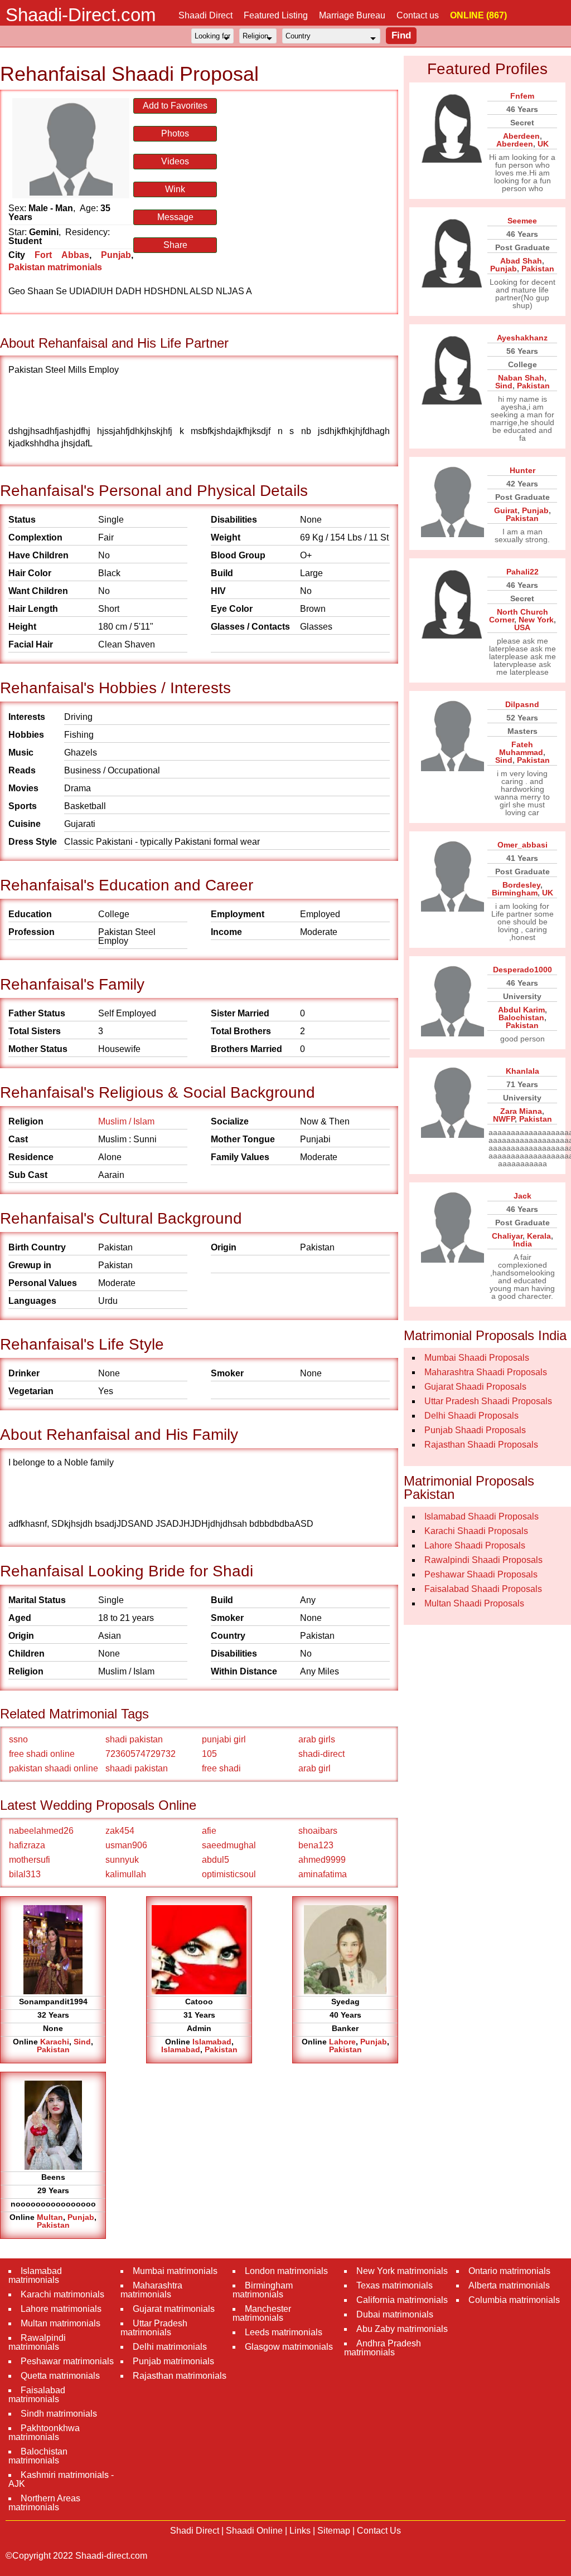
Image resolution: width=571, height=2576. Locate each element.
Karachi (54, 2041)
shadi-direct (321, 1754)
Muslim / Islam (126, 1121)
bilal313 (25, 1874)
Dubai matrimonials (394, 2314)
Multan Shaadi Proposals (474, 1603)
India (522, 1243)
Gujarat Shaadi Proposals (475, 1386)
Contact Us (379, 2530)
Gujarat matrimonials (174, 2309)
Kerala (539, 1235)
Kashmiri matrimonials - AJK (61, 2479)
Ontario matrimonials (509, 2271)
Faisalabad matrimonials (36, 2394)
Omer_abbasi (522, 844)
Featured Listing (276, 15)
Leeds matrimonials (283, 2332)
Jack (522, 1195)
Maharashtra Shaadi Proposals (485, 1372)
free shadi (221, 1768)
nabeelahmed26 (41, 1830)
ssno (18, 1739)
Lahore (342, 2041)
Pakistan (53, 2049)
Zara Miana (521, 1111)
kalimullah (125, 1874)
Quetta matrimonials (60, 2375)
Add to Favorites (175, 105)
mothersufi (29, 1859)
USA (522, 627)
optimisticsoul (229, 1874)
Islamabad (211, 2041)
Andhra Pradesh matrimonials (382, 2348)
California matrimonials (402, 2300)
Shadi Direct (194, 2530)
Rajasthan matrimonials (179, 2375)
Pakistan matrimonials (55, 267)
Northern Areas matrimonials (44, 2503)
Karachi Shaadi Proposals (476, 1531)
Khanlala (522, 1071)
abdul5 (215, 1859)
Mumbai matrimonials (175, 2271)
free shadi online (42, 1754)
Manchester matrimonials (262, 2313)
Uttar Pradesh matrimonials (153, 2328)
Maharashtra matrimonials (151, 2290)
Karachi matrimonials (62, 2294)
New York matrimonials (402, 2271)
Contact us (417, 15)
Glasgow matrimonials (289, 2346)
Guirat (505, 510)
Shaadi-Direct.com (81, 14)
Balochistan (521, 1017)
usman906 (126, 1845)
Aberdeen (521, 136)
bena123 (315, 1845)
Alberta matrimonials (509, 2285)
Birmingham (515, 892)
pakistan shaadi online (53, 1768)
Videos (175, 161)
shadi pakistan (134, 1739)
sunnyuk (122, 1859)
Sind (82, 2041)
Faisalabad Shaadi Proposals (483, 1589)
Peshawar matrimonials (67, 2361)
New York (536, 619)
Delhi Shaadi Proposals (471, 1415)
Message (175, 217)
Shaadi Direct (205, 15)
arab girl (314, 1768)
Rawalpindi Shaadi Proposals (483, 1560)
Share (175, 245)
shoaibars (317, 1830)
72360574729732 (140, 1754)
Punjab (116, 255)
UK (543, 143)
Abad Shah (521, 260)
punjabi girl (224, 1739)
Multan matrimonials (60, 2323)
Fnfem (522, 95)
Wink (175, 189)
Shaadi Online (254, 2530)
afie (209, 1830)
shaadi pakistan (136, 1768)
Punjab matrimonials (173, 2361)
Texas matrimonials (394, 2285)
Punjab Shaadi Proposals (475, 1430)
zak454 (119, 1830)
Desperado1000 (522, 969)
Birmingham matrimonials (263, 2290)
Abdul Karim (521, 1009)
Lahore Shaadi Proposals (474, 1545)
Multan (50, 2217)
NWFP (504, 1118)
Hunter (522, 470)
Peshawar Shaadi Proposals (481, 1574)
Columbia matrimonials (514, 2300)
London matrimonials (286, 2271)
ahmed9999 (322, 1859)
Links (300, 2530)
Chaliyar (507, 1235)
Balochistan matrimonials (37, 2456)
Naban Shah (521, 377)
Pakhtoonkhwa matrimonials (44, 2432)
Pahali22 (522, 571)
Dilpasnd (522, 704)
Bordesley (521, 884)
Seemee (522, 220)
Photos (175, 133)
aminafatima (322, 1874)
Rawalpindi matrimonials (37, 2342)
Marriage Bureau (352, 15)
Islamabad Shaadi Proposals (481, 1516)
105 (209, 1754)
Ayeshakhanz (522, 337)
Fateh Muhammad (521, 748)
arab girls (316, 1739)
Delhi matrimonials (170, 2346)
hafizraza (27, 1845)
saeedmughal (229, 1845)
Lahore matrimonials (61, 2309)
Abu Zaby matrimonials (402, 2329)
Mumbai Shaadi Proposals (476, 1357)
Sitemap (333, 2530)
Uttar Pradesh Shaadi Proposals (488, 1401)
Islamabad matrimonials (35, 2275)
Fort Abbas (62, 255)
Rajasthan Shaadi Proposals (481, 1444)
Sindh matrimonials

▸ Activity:
Whenever a line of the listing above holds the word "Birmingham", copy that line.

▸ Solution to this exercise:
Birmingham (515, 892)
Birmingham matrimonials (263, 2290)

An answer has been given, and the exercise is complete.